Выбрать главу

– Ураз сказал. В пятницу обоз должен выйти из Коканда. У Чадака – засада Худайберды.

– Османов! – позвал Зубов.

Вошел конвоир.

– Приведи Ураза… А не врет он, Джура?

– Верю ему.

– Уж очень многим ты веришь… Как бы не вышло нам боком!

– Послушайте лучше, что он предлагает. «Отпустите меня, – говорит, – я приведу Вам тех, что в засаде. Старший – уйгур, Абдуллой зовут. Не ладит с Худайберды».

Конвоир ввел Ураза. Теперь он не прятал, как утром, взгляд, держался смелее. «Решился», – подумал я.

– Не обманываешь нас, Ураз?

– Не люблю обманывать,

– Сколько их будет в засаде?

– У Абдуллы двадцать человек. Пойдет он – пойдут все.

– Как узнал, что продотряд выйдет в пятницу?

– Худайберды сказал. В Коканде его человек есть. Большой человек. Я раз видел, угощал eгo Худайберды. Но имени и кто такой, не знаю.

– Бежать хочешь, а, Ураз?

– Жить хочу, – глухо молвил Ураз и опустил голову. Потом добавил: – Отпустите – всех их приведу сюда. Только есть условие.

– Какое?

– Не сажайте их. Ведь вышел такой приказ, слыхал .

– Османов! – распорядился Зубов. – Уведи.

Конвойный вывел Ураза.

– Ну, Джура, что делать будем?

– Разреши Костя!

– Сбежит – потом волосы на себе рвать будем.

– И все‑таки разреши. Я с группой пойду в Чадак; если Ураз не приведет людей Абдуллы, тронемся в Коканд, навстречу продотряду.
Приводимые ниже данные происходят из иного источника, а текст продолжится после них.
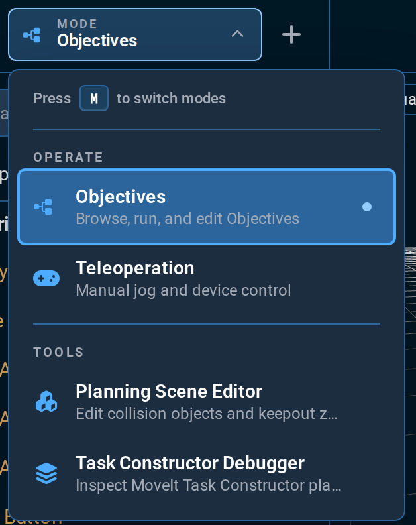Click the Objectives node-tree icon in the list
The width and height of the screenshot is (416, 525).
click(43, 207)
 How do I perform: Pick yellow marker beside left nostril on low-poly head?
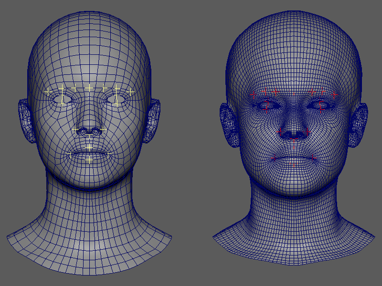point(75,129)
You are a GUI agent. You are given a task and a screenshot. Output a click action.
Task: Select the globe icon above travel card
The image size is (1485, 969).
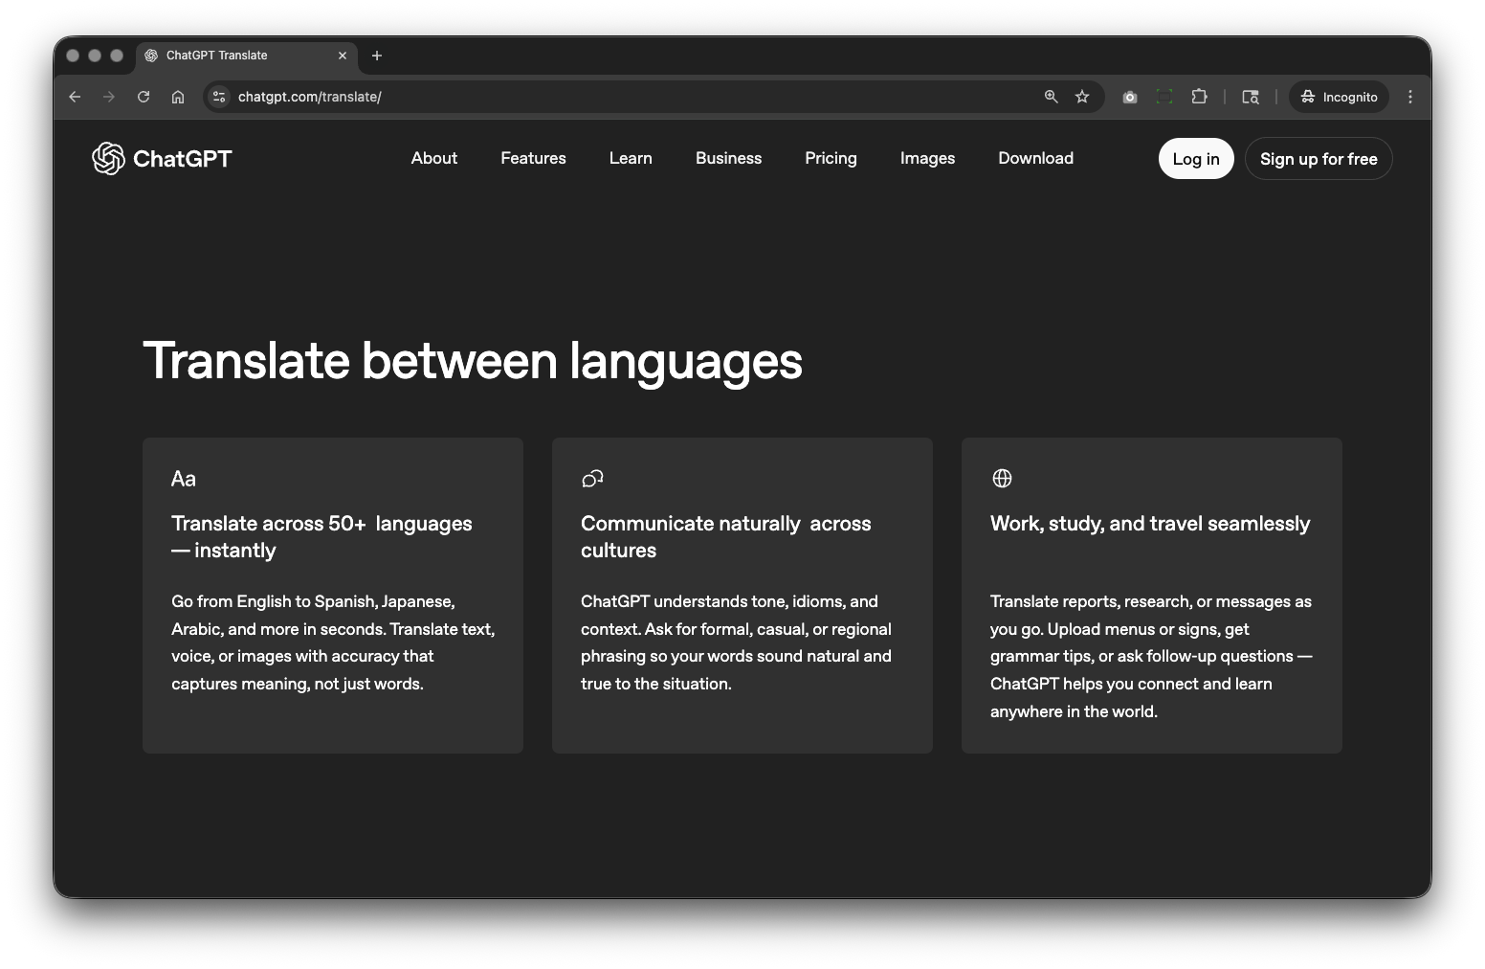[x=1002, y=478]
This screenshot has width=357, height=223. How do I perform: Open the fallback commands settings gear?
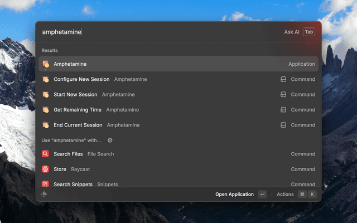click(110, 140)
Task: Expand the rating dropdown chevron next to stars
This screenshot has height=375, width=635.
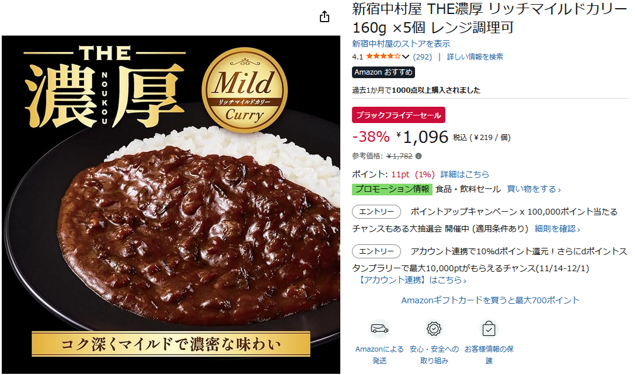Action: [406, 57]
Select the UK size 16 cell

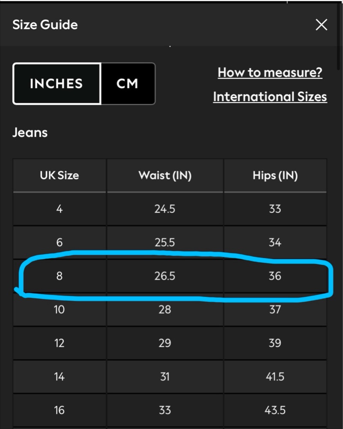tap(59, 410)
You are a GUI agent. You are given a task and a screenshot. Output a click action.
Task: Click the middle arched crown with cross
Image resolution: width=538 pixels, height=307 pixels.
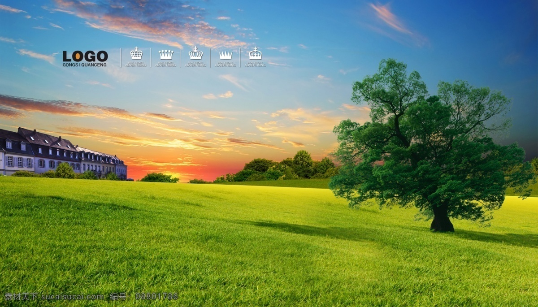coord(195,53)
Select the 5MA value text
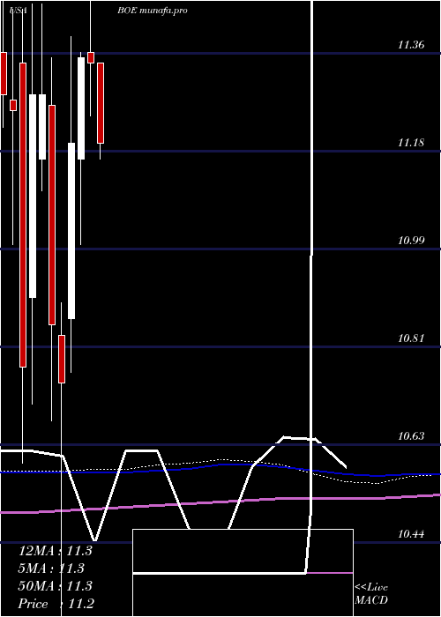441x617 pixels. click(x=51, y=569)
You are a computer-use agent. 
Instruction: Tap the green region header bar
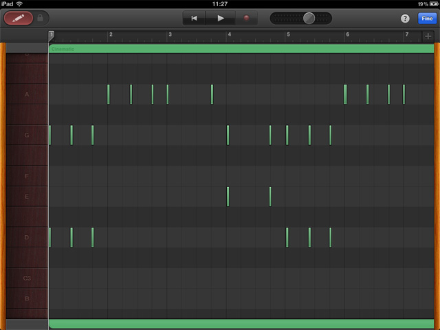pos(241,49)
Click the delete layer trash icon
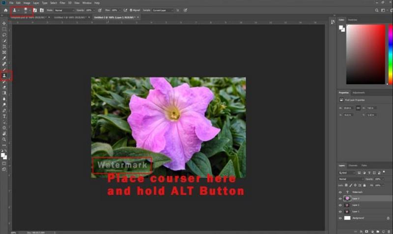 (x=388, y=229)
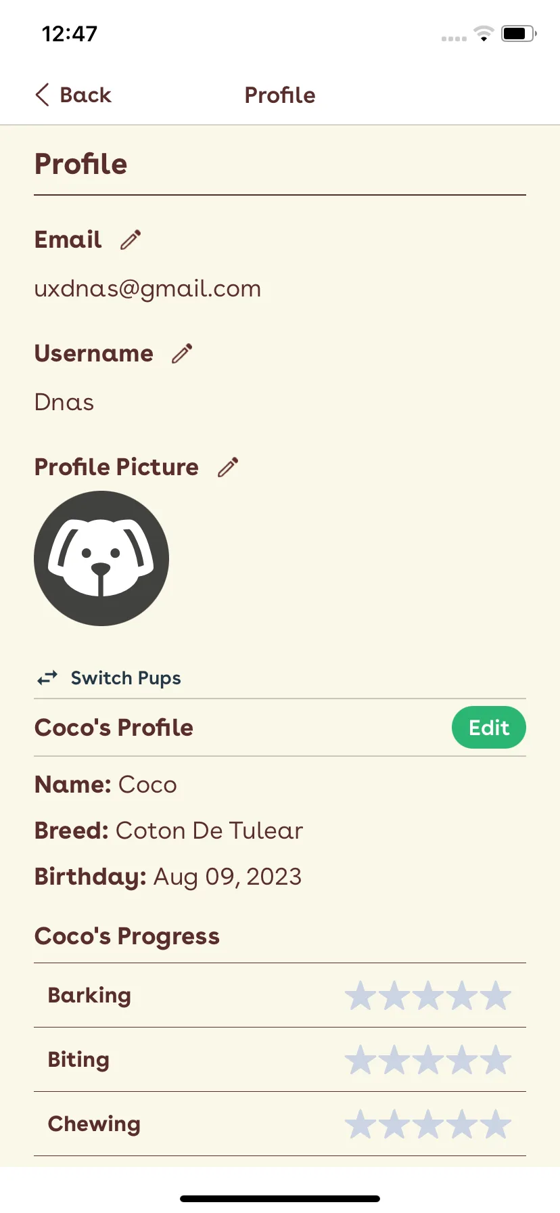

– Хорошо, – подумав, согласился, наконец Зубов. – Только с Кокандом связаться надо будет, пусть отряд укрепят.

Конвоир привел Ураза.

– Отпускаем тебя, – сказал Зубов. – Но если, обманешь, найду и пристрелку помни!

Ураз улыбнулся, оскалил зубы.

Когда он в конюшне седлал хромоногую клячу, мне стало жаль его. Отпускаем на волю, а коня что ж, отобрали? Я кивком показал Уразу; можешь взять своего гнедого. Ураз обрадовался:

– Брат, если будет: все хорошо, сам найду для тебя коня. А этого жеребца я и Худайберды не уступил. Тоскует он без меня… – И, выехав уже на улицу, обернулся и крикнул мне: – Эй, милиция! Большое дело сделал! Не забуду твою доброту. Ураз еще покажет себя, да!

И погнал коня.

Но не получилось так, как хотел Ураз, как хотел Джура. То, что произошло в Чадаке, свинцовой тяжестью легло на мою душу.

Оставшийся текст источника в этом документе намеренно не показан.